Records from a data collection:
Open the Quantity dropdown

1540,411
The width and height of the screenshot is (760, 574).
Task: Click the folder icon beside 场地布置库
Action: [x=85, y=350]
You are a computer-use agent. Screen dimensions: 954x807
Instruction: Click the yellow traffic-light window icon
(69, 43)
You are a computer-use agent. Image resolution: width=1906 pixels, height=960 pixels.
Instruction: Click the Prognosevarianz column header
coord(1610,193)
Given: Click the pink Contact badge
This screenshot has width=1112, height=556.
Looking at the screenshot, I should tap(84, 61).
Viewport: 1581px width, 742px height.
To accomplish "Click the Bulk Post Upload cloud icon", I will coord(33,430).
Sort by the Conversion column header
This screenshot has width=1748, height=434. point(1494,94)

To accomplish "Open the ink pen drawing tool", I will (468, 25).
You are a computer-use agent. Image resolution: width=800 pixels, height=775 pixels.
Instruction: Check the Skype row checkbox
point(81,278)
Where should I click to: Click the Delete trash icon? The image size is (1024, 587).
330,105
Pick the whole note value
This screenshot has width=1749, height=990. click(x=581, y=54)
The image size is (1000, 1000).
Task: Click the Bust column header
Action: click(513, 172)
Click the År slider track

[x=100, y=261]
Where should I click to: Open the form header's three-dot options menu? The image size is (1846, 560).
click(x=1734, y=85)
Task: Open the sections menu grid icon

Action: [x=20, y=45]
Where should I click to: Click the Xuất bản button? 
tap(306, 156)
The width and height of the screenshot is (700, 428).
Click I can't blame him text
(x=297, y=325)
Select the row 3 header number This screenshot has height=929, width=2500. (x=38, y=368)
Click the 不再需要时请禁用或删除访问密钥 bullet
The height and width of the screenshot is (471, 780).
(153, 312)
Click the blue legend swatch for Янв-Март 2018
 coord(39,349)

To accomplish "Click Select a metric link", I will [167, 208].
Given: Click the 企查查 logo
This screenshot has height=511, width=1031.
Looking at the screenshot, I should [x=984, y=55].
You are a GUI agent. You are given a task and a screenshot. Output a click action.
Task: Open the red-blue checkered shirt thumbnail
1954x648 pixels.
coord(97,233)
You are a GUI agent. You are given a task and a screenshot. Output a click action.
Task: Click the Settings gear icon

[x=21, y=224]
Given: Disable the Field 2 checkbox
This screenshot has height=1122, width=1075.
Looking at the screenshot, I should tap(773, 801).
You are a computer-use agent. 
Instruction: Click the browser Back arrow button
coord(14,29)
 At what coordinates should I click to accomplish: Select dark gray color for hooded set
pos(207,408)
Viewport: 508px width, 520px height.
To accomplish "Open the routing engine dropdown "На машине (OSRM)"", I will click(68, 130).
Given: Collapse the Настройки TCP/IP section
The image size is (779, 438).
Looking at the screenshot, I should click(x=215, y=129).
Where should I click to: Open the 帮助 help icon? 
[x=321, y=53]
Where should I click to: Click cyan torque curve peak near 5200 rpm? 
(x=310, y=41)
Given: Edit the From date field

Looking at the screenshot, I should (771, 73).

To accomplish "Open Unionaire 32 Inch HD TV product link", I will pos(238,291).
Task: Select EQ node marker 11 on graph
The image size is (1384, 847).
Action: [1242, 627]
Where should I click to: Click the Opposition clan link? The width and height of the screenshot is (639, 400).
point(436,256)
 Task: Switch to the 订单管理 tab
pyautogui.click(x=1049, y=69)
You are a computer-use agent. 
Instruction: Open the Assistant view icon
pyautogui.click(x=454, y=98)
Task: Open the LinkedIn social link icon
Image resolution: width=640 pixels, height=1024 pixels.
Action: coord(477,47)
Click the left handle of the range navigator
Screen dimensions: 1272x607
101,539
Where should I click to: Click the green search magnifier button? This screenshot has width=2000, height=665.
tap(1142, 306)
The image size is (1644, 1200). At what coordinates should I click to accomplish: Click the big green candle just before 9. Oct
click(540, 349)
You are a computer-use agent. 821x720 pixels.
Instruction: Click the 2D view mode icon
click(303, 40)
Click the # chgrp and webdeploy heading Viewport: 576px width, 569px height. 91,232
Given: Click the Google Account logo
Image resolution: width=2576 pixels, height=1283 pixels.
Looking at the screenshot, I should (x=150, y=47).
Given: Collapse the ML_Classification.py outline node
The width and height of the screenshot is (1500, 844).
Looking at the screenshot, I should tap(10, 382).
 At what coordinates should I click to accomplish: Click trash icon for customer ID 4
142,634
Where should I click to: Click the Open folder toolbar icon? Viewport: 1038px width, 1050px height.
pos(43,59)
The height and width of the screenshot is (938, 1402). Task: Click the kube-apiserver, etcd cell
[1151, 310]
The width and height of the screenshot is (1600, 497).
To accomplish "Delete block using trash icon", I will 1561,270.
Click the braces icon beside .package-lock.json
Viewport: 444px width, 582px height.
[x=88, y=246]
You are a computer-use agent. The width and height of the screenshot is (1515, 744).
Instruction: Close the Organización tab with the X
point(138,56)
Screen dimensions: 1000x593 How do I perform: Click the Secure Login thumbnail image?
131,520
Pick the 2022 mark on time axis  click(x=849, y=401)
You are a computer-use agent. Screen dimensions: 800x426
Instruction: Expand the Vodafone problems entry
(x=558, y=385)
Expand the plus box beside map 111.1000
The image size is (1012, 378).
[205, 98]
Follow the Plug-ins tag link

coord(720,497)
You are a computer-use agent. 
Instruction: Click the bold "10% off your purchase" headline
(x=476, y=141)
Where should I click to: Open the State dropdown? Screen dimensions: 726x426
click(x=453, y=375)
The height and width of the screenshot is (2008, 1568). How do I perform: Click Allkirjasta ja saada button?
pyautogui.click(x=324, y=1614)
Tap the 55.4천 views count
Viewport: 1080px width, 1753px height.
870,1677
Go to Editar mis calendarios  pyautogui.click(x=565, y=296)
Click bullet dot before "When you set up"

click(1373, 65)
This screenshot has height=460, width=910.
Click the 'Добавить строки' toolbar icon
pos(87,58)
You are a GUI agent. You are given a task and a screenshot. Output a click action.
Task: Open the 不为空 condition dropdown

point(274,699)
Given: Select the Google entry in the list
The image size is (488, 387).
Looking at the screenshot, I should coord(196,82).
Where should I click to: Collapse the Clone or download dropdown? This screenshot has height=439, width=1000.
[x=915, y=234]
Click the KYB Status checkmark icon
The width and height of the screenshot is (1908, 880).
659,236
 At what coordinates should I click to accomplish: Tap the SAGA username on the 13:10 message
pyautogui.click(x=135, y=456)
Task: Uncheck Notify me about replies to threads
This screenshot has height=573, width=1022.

● Task item: Would you copy out every line in the records that includes the string "Google"?

● Completed task:
Given: Click the Google Account logo
Given: Select the Google entry in the list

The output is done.